Feds threaten medical pot dispensaries with 40-year sentences

A lawful San Jose, Calif., dispensary has been ordered to vacate in latest federal crackdown to challenge state law

Topics: Medical Marijuana, War on Drugs, California, justice department, marijuana, San Jose,

Feds threaten medical pot dispensaries with 40-year sentences (Credit: Shutterstock)

In the latest act in the ongoing drama pitting federal drug laws against state legislation permitting the sale of marijuana, a U.S. attorney is threatening the landlords housing medical marijuana dispensaries with 40 years in federal prison. After ballot measures legalizing the sale and possession of recreational pot use passed in Colorado and Washington state, we wondered whether Obama’s second term would see the beginning of the end of the federal war on drugs.

But as the San Jose crackdown, among others, suggests, the Justice Department will not be backing down. In January, Southern California medical marijuana dispensary operator Aaron Sandusky was sentenced to 10 years in federal prison for running a business deemed legal in his state since California legalized marijuana for qualified patients, caregivers and collectives in 1996 and 2003. Now, as the East Bay Express reported, “a new round of actions against lawful medical cannabis dispensaries in the South Bay” has begun following crackdowns in 2011:

Landlords are receiving threatening letters from US Attorney Melinda Haag, warning of forty-year-prison sentences if landlords do not evict their dispensary tenants…

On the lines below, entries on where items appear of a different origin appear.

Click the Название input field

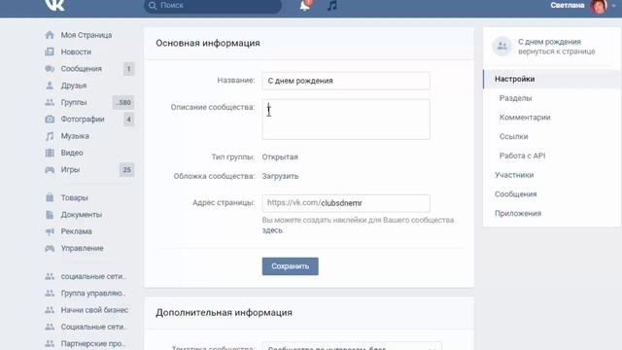pos(346,81)
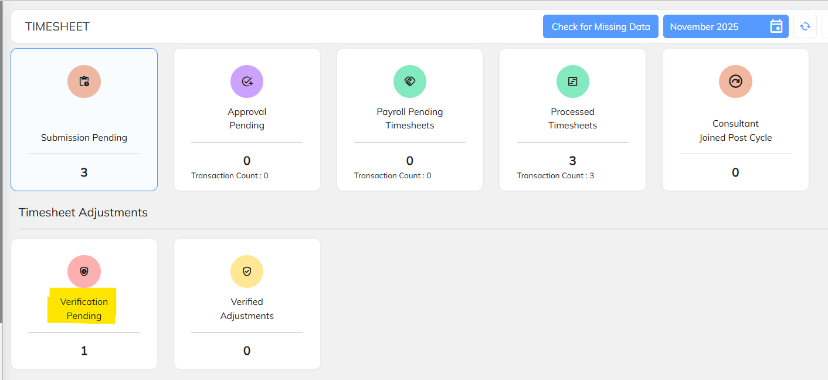Open the Approval Pending label

247,118
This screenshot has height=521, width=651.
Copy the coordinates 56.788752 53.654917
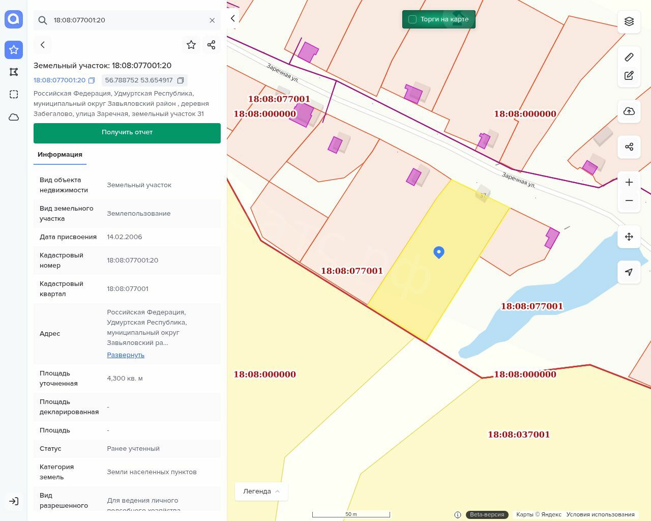181,80
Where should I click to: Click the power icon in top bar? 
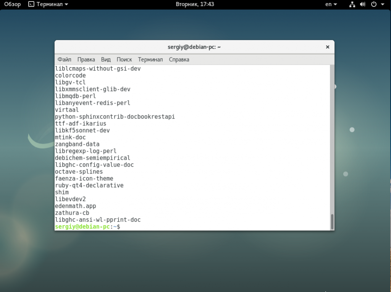click(373, 4)
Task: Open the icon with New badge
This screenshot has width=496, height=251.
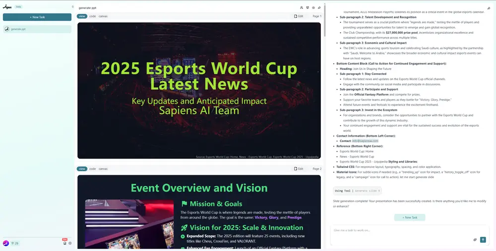Action: (x=64, y=243)
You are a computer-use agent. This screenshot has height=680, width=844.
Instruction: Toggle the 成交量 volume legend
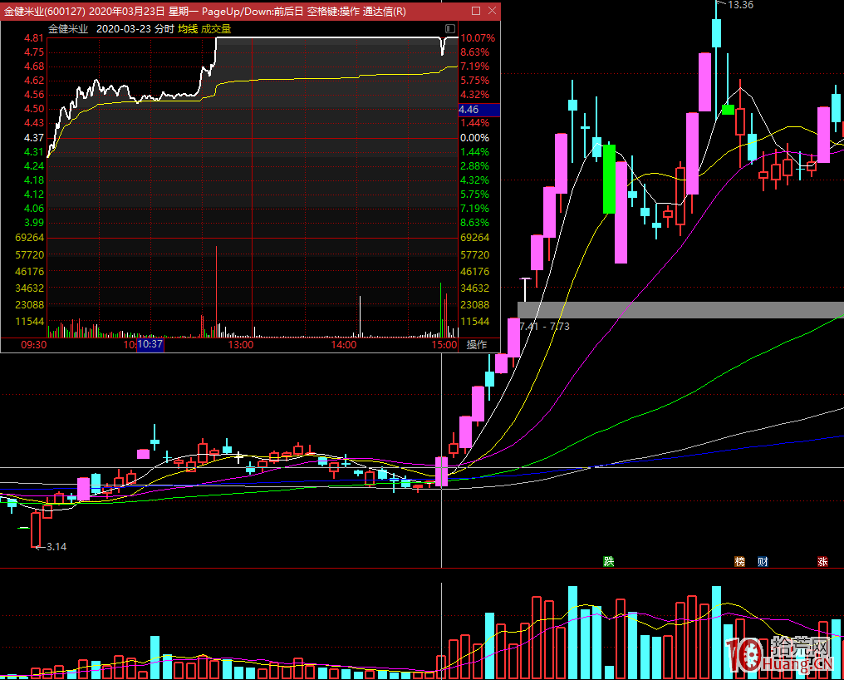click(x=216, y=29)
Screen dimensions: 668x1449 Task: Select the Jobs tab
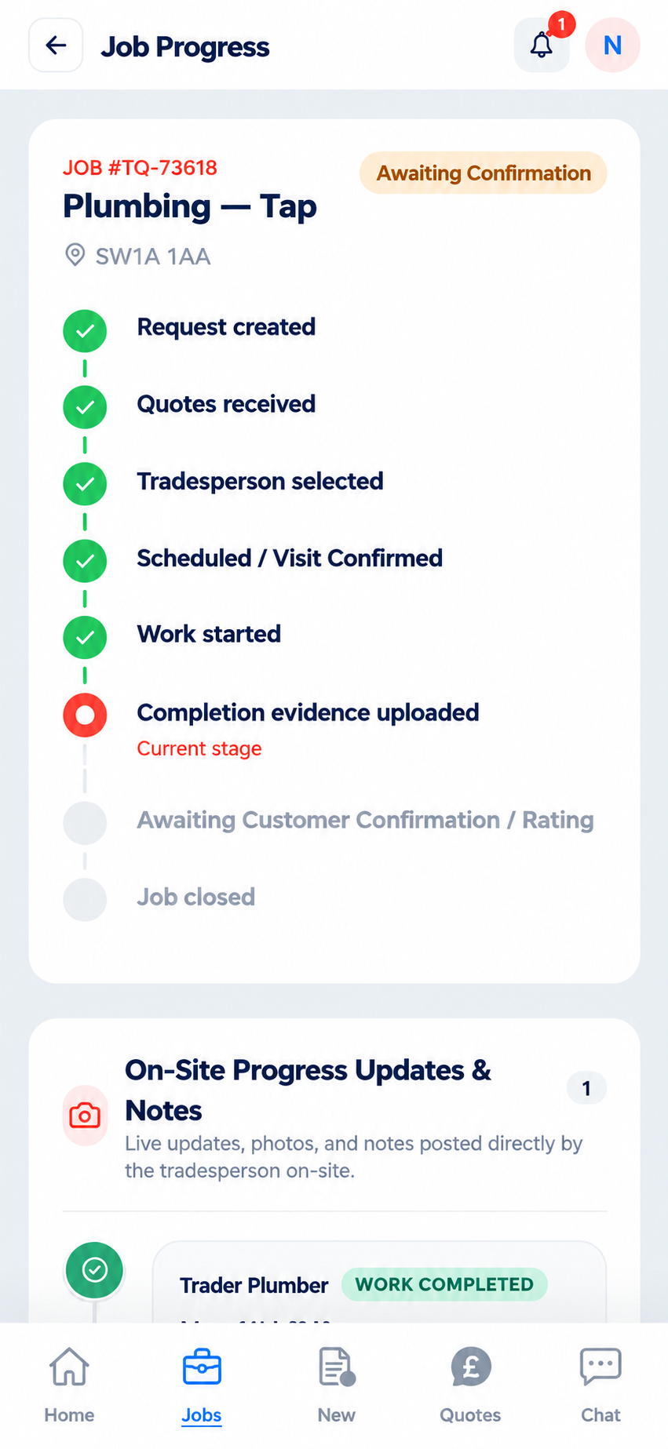pyautogui.click(x=202, y=1385)
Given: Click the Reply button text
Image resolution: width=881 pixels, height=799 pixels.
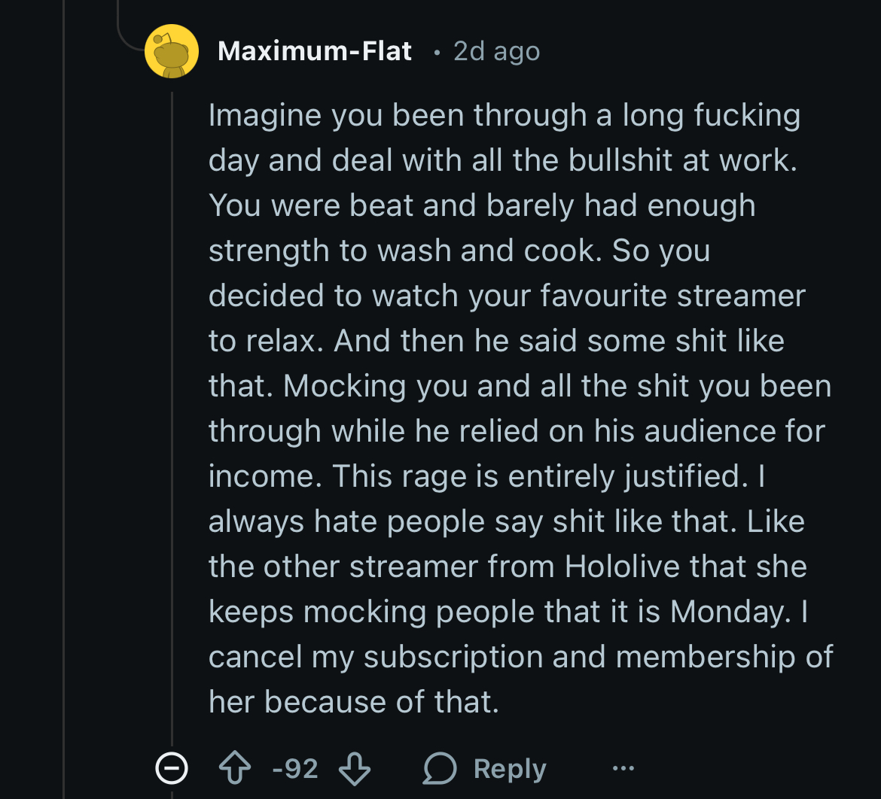Looking at the screenshot, I should [510, 769].
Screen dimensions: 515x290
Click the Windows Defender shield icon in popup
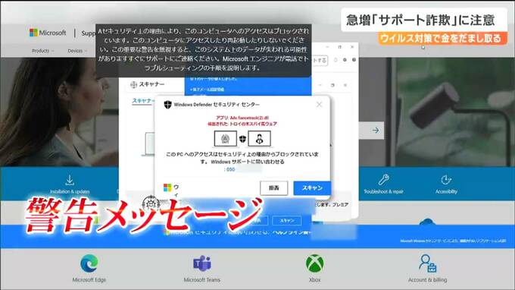(168, 105)

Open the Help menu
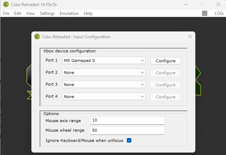click(x=88, y=13)
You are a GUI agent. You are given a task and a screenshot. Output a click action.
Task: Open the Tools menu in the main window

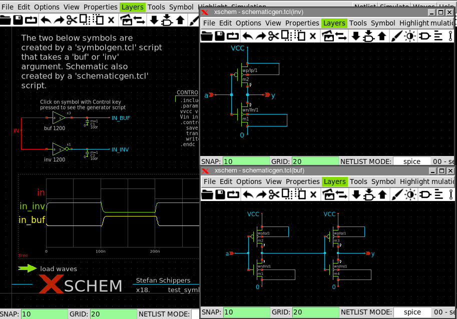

In October 2011, Haag and three other US Attorneys declared war on California’s estimated $1.3 billion medical marijuana industry, threatening hundreds of landlords with forfeiture. Hundreds of dispensaries across the state moved or closed. Haag is attempting to seize Harborside Health Center in Oakland, as well as its sister club in San Jose.

Last year, California Gov. Jerry Brown asked the feds to call off their crackdown, saying California didn’t need “federal gendarmes” kicking in the doors of lawful businesses. In January, Assemblyman Tom Ammiano told a San Francisco crowd that Haag had “gone rogue,” adding, “I’m sorry a house fell on her sister,” alluding to the wicked witch in The Wizard of Oz. Last week, Lieutenant Governor Gavin Newsom called for decriminalizing, regulating, and taxing California’s multi-billion dollar marijuana industry.

The second-term Obama administration was presented an aperture to push back against the ruinous war on drugs. The Department of Justice is choosing to continue to act against good reason and the general will.